Short task:
In the cricket report, rewrite everything from "Mark Butcher and" down to "feat for Surrey.", swapping every "century" for "ton".

Page excerpt:
┄┄┄┄┄┄┄┄┄┄┄┄┄┄┄┄┄┄┄┄

Mark Butcher and Ian Ward piled up a few notable records and a whole heap of runs between them as they continued Surrey's remorseless quest for the County Championship against Durham here yesterday.

The most bizarre item on the record card was that they reached their respective hundreds off consecutive balls. Butcher arrived at his century with a single and Ward dispatched the next delivery from off-spinner Nick Phillips to the cover boundary for his hundred.

It was only Butcher's second century of the season, although he has now passed fifty three times in his last five outings. For Ward it was his third hundred of the year and fourth of his career.

By the close the pair were within two runs of the present record opening stand of 245 for Surrey against Durham. And along the way the two of them achieved another, less noticeable, but still significant, feat for Surrey.

Earlier this season Surrey had travelled to Chester-le-Street and suffered the humiliation of their first defeat in any competition against Durham. To add to the blushes, their two innings totalled a meagre 189 runs. That particular hiccup in their recent history was expunged from memory in this relentless stand.

After a couple of false starts, courtesy of the weather, those few spectators scattered around the ground were treated to an almost leisurely procession by Butcher and Ward. Their progress in the arena which had throbbed with excitement and triumph only two days before when England had clinched the Test series against the West Indies, was unhurried in these now tranquil surroundings.

The Surrey cause was greatly enhanced by Durham's one true wide boy, Stephen Harmison. The former England A fast bowler, who has not enjoyed the best of seasons what with injury and paucity of wickets, suffered a malfunctioning radar and sprayed the ball every which way.

His seven wides provided Surrey with 18 runs (one of the deliveries careered on to the boundary for a total of six runs) and even when he did get it there or thereabouts one or other of the batsmen usually managed to take something off it.

Of chances there was one, late in the day when Jimmy Daley hit the stumps after Ward had called Butcher for a single. The batsman was given the benefit of the doubt. There was also the ghost of a chance when Ward reached his fifty, the ball edging between a static wicketkeeper and slip. Otherwise Durham were given nothing but heartache in the outfield. There were even two all-run fours, one for each batsman, late on. It must have seemed a long day, even without the 33 overs lost to the rain and there is the promise of more tomorrow - rain and runs.

┄┄┄┄┄┄┄┄┄┄┄┄┄┄┄┄┄┄┄┄

Data supplied:
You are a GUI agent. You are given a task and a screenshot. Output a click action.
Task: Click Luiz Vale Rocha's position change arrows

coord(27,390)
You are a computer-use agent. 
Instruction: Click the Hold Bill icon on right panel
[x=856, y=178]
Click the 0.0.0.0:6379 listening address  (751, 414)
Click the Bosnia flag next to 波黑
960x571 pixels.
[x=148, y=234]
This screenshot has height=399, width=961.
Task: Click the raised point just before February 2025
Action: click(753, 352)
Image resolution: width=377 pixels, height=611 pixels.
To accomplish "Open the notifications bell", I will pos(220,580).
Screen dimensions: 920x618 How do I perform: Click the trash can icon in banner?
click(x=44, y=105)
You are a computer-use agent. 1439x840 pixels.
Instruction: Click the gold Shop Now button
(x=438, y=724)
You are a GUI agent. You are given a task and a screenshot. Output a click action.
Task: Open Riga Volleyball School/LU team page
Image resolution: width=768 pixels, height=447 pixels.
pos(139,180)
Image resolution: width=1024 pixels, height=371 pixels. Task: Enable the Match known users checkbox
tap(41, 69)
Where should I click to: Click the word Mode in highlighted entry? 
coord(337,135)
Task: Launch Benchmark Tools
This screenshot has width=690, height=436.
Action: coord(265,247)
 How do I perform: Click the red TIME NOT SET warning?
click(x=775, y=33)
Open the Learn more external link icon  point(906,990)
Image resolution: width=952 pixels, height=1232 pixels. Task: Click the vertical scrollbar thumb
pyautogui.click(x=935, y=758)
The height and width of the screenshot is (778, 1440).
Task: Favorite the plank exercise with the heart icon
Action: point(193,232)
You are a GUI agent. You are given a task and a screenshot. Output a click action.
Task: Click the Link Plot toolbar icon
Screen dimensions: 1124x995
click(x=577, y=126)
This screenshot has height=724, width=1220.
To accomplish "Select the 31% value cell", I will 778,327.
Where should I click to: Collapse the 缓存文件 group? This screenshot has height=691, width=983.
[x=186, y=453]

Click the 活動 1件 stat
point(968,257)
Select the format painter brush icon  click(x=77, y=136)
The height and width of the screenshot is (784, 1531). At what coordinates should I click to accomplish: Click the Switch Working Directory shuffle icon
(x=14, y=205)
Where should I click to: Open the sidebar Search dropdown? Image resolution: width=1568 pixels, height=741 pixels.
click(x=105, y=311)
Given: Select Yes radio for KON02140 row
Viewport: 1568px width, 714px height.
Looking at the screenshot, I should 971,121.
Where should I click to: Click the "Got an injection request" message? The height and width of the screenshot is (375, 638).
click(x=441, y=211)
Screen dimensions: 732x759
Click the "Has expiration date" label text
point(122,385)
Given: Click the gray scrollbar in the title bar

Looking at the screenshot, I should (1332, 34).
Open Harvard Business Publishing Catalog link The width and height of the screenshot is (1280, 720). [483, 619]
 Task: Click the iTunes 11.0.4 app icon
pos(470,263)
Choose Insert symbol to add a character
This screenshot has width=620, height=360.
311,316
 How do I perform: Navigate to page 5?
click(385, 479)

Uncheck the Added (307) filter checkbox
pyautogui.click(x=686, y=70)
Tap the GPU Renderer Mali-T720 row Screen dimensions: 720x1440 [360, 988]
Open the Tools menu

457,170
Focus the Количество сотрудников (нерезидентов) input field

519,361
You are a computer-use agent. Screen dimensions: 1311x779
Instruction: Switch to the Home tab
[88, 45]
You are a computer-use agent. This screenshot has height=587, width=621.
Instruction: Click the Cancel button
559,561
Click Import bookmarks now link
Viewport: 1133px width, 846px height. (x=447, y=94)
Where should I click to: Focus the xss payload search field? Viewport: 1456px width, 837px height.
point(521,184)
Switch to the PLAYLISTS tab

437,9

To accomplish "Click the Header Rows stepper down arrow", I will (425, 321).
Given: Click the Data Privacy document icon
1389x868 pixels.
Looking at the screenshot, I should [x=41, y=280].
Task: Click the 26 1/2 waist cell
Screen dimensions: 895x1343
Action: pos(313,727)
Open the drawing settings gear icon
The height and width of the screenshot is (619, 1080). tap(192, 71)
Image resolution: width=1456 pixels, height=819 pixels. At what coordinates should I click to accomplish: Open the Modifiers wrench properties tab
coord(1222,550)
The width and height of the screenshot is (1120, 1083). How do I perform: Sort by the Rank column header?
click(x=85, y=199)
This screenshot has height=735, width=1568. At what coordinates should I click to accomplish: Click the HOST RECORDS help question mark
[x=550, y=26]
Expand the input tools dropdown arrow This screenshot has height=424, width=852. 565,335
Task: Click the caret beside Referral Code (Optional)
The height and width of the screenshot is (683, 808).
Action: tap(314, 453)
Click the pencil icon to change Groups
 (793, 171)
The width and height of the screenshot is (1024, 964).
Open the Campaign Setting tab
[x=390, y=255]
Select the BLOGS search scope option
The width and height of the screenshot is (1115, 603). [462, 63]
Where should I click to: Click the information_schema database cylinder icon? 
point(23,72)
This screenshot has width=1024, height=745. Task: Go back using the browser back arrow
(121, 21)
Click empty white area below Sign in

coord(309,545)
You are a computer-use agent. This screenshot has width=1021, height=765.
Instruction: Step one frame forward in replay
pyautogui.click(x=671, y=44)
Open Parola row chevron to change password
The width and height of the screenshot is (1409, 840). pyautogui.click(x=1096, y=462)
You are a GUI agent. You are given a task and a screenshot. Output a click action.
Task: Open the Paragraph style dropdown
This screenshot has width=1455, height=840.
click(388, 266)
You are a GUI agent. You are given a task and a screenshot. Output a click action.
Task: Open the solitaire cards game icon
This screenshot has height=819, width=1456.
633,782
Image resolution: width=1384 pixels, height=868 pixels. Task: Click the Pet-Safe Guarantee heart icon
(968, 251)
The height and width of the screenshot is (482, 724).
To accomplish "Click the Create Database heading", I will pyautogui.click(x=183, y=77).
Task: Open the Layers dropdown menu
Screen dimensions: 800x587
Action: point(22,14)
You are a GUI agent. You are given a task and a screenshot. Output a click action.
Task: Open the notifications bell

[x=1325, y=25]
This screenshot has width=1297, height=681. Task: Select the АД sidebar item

┄┄┄┄┄┄┄┄┄┄┄┄┄┄┄┄┄┄┄┄

Expected output:
Mark Butcher and Ian Ward piled up a few notable records and a whole heap of runs between them as they continued Surrey's remorseless quest for the County Championship against Durham here yesterday.

The most bizarre item on the record card was that they reached their respective hundreds off consecutive balls. Butcher arrived at his ton with a single and Ward dispatched the next delivery from off-spinner Nick Phillips to the cover boundary for his hundred.

It was only Butcher's second ton of the season, although he has now passed fifty three times in his last five outings. For Ward it was his third hundred of the year and fourth of his career.

By the close the pair were within two runs of the present record opening stand of 245 for Surrey against Durham. And along the way the two of them achieved another, less noticeable, but still significant, feat for Surrey.